[SOURCE DATA]

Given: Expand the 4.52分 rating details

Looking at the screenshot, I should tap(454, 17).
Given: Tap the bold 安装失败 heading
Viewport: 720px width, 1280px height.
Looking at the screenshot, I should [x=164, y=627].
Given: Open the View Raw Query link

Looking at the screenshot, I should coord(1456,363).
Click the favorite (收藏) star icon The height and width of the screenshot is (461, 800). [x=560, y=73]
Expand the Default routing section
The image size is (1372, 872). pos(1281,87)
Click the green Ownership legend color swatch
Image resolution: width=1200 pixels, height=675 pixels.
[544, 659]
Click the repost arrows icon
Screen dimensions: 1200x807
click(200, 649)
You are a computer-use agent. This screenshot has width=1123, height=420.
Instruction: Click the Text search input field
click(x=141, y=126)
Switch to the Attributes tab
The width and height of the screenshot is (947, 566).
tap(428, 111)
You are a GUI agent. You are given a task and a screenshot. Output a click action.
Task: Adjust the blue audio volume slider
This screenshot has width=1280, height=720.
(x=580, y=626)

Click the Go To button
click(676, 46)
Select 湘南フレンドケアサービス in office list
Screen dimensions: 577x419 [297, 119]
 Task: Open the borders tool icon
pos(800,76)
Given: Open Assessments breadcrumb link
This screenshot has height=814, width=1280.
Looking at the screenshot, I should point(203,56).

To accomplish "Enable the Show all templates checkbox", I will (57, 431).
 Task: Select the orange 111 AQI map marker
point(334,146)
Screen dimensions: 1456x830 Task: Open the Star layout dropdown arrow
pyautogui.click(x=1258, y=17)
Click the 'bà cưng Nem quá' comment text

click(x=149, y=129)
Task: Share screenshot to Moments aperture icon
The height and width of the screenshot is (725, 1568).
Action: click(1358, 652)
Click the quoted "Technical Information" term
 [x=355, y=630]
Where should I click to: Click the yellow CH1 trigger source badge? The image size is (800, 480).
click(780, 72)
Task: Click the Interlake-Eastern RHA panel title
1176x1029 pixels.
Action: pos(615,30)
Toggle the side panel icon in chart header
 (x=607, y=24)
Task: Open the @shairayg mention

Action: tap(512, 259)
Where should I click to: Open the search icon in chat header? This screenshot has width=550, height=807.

[/SOURCE DATA]

Filter the entries down to the lines with the word "agent" in them, and copy those lines.

● REPLY
You are a computer-use agent. This screenshot has width=1123, height=420.
You are a GUI agent. You are given a task and a screenshot. Output a click action.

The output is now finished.